Outcome of pregnancy among high risk pregnancies in rural area of Nagpur, Central India

Authors

  • Ashok Rupraoji Jadhao Department of Community Medicine, Indira Gandhi Government Medical College, Nagpur, Maharashtra, India
  • Mahendra D. Gawade Medical Officer, PHC, Jaitapur, Ratnagiri, Maharashtra, India
  • Suresh N. Ughade Department of Community Medicine, Government Medical College, Nagpur, Maharashtra, India

DOI:

https://doi.org/10.18203/2394-6040.ijcmph20170443

Keywords:

Gestational period 20 weeks and above, High risk pregnancy, Low birth weight, Mode of delivery caesarean section, Pregnancy outcome, Rural area

Abstract

Background: All pregnant women, by virtue of their pregnancy status, face some level of maternal risk. Some pregnancies are complicated by problems associated with mother’s health. Most maternal morbidities could be prevented if mother had access to appropriate and timely healthcare during pregnancy. Study was intended to find out prevalence of high risk pregnancy and pregnancy outcome among them in rural area of Nagpur district, Central India.

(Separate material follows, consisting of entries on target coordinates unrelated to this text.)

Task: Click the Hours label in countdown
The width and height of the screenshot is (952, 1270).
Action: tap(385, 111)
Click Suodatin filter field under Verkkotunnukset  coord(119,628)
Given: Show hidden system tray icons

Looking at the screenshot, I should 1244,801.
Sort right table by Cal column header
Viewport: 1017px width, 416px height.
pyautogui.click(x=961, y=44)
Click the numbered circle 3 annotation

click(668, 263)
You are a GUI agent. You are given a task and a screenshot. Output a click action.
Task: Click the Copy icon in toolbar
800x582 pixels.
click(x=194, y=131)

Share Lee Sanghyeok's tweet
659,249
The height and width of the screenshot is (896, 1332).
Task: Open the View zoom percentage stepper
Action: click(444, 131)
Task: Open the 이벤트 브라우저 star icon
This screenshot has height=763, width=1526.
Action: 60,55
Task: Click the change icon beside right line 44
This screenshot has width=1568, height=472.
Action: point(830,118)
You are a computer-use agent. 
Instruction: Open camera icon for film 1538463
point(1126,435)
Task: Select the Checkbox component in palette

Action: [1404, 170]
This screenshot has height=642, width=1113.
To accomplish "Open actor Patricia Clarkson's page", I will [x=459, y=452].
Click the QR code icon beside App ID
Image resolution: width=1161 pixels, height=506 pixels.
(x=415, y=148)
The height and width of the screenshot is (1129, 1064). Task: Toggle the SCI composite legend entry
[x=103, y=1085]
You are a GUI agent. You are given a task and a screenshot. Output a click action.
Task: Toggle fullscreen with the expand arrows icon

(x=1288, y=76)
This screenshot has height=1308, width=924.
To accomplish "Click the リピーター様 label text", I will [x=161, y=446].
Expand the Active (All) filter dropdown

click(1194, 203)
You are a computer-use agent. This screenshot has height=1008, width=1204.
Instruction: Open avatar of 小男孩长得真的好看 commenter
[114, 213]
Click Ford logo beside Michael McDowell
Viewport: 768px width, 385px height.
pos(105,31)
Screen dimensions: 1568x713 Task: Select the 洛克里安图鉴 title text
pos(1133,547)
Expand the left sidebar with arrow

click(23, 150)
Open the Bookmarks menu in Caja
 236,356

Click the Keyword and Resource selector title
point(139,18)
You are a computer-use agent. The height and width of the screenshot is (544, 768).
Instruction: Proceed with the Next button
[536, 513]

Methods: Community based observational descriptive study was conducted on consecutive sample of 214 pregnant women, who had 20 weeks and above gestational period.

Results: Prevalence of high risk pregnancy observed was 33.64% (95% CI 27.31%-39.97%). Caesarean section (OR=7.63, 95% CI=4.04-14.40, P=0.0001) and birth weight less than 2500gm (OR= 3.47, 95% CI=1.47-8.20, P=0.003) were significantly associated with high risk pregnancy. Mode of delivery caesarean section had strong relationship with previous history of caesarean section (OR=37.53, 95% CI=8.64-163.05, P=0.0001) and mothers height less than or equal to 140cm (OR=8.87, 95% CI=1.02-77.32, P = 0.0183). Pregnancy outcome low birth weight was significantly associated with oligohyramnios (OR = 8.45, 95 % CI=1.61-44.48, P=0.003) and history of caesarean section (OR=2.67, 95 % CI=1.01-7.07, P = 0.041).

Conclusions: Prevalence of high risk pregnancy was almost one-third in pregnant women in rural area of central India. Mode of delivery caesarean section and birth weight less than 2500gm was significantly associated with high risk pregnancy. History of caesarean section and height less than or equal to 140 cm influence the outcome of pregnancy i.e. caesarean section. Birth weight, LBW (Low Birth Weight) was associated with history of caesarean section and oligohyramnios.

References

Dattel BJ. High risk pregnancy. 2003. http://www.bestdoctors.com/ en/ doctors/ bjdattel.hmt http://www.bestdoctors.com/ en/ doctors/ bjdattel.hmt.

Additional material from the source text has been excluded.